Reputation: 25
I would like to conduct Logistic Regression in Python.
My reference in R is
model_1 <- glm(status_1 ~., data = X_train, family=binomial)
summary(model_1)
I'm trying to convert this into Python. But not so sure how to grab all variables.
import statsmodels.api as sm
model = sm.formula.glm("status_1 ~ ", family=sm.families.Binomial(), data=train).fit()
print(model.summary())
How can I use all variables, which means what do I need to input after status_1?
Upvotes: 1
Views: 1502
Reputation: 41
According to your question, I understand that you have binomial data and you want to create a Generalised Linear Model using logit as link function. Also, as you can see in this thread (jseabold's answer) the feature you mentioned doesn't exist in patsy
yet. So I will show you how to create a Generalised Linear Model when you have Binomial data by using sm.GLM()
function.
#Imports
import numpy as np
import pandas as pd
import statsmodels.api as sm
#Suppose that your train data is in a dataframe called data_train
#Let's split the data into dependent and independent variables
In this phase I want to mention that our dependent variable should be a 2d array with two columns as the help for the statsmodels GLM function suggests:
Binomial family models accept a 2d array with two columns. If supplied, each observation is expected to be [success, failure].

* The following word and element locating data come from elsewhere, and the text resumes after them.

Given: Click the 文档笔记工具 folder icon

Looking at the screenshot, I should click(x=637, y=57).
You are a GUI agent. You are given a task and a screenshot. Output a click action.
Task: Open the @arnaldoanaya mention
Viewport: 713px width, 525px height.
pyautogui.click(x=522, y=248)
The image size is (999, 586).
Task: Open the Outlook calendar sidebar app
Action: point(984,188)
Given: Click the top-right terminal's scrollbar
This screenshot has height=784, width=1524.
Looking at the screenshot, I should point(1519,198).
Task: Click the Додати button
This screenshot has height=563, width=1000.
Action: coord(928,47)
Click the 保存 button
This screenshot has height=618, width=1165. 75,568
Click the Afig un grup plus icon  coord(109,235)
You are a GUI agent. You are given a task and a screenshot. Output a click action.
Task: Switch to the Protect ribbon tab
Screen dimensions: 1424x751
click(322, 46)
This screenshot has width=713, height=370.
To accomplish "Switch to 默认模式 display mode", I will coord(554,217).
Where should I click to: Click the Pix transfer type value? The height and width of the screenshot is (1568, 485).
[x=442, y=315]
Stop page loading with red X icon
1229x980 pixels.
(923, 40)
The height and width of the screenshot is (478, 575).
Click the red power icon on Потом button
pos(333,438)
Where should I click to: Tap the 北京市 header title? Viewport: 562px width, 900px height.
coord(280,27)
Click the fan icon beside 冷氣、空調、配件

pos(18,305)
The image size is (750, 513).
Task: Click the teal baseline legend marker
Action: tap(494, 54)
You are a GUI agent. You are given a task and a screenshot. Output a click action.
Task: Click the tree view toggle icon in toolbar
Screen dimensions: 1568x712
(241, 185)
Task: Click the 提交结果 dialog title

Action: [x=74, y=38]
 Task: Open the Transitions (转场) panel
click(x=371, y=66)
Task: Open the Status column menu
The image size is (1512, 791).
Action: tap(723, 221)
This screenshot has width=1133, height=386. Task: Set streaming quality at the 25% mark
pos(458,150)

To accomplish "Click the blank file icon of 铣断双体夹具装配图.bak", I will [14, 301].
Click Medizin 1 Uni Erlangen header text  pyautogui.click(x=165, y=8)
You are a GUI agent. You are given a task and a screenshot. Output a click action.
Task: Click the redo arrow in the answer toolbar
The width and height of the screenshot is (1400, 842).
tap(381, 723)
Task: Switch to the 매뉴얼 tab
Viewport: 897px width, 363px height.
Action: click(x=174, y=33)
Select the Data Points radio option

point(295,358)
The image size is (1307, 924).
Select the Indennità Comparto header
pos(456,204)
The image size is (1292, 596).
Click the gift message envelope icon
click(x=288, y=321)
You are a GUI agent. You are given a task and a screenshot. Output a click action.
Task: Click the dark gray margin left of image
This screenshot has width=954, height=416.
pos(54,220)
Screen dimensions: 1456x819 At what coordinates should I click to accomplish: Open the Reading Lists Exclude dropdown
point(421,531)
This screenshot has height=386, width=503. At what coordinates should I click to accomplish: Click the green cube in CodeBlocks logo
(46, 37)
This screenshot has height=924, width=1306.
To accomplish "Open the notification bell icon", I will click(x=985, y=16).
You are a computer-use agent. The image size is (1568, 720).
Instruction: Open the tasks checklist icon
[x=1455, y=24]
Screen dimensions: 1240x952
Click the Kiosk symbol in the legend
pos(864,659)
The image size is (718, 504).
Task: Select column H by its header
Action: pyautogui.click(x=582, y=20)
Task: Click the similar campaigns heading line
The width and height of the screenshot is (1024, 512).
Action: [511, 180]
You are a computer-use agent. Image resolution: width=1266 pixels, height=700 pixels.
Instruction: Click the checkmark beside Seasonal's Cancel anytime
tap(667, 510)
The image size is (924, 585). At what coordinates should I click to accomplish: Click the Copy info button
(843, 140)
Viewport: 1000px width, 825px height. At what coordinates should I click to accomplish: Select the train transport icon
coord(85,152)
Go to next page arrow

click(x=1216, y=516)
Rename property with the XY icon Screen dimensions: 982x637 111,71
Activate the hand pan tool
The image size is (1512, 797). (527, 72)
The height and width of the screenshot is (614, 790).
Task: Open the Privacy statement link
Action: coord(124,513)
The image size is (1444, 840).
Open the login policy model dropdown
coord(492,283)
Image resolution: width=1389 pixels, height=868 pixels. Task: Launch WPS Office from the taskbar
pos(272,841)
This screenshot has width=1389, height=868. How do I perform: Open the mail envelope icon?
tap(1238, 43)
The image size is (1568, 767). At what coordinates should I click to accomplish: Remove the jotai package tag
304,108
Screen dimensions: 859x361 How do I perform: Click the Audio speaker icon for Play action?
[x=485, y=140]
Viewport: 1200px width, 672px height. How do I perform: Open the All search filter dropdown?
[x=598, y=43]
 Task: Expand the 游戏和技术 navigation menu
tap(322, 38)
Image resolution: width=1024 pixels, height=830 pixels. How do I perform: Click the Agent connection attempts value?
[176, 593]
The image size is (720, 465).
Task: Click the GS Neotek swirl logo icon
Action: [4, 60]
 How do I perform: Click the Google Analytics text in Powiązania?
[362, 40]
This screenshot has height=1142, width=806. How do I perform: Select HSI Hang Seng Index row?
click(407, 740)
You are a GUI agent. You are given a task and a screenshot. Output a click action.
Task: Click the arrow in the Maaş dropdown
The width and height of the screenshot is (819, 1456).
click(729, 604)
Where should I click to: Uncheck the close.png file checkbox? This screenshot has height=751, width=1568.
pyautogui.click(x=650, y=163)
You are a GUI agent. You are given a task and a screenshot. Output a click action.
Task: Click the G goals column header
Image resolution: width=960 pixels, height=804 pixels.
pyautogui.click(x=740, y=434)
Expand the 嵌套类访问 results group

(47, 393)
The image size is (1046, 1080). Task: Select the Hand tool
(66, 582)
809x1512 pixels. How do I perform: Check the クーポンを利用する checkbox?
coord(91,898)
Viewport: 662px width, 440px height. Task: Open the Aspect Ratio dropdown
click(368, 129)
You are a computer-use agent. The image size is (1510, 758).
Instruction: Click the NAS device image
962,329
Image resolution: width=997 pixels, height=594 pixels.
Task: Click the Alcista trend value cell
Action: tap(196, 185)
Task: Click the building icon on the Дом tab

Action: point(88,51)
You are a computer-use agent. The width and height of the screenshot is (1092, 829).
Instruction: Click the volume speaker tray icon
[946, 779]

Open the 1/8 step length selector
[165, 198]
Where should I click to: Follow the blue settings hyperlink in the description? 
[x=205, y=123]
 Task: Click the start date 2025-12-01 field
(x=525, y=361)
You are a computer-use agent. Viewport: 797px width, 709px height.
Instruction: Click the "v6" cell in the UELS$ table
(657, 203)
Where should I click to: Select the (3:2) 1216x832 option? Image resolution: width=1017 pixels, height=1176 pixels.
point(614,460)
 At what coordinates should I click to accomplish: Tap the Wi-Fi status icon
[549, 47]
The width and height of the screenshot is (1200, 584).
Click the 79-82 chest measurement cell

#Let's create the array which holds the dependent variable
y = data_train[["the name of the column of successes","the name of the column of failures"]]
#Let's create the array which holds the independent variables
X = data_train.drop(columns = ["the name of the column of successes","the name of the column of failures"])
#We have to add a constant in the array of the independent variables because by default constants
#aren't included in the model
X = sm.add_constant(X)
#It's time to create our model
logit_model = sm.GLM(
endog = y,
exog = X,
family = sm.families.Binomial(link=sm.families.links.Logit())).fit())
#Let's see some information about our model
logit_model.summary()
Upvotes: 0
Reputation: 1760
statsmodels
makes it pretty straightforward to do logistic regression, as such:
import statsmodels.api as sm
Xtrain = df[['gmat', 'gpa', 'work_experience']]
ytrain = df[['admitted']]
log_reg = sm.Logit(ytrain, Xtrain).fit()
Where gmat
, gpa
and work_experience
are your independent variables.
Upvotes: 2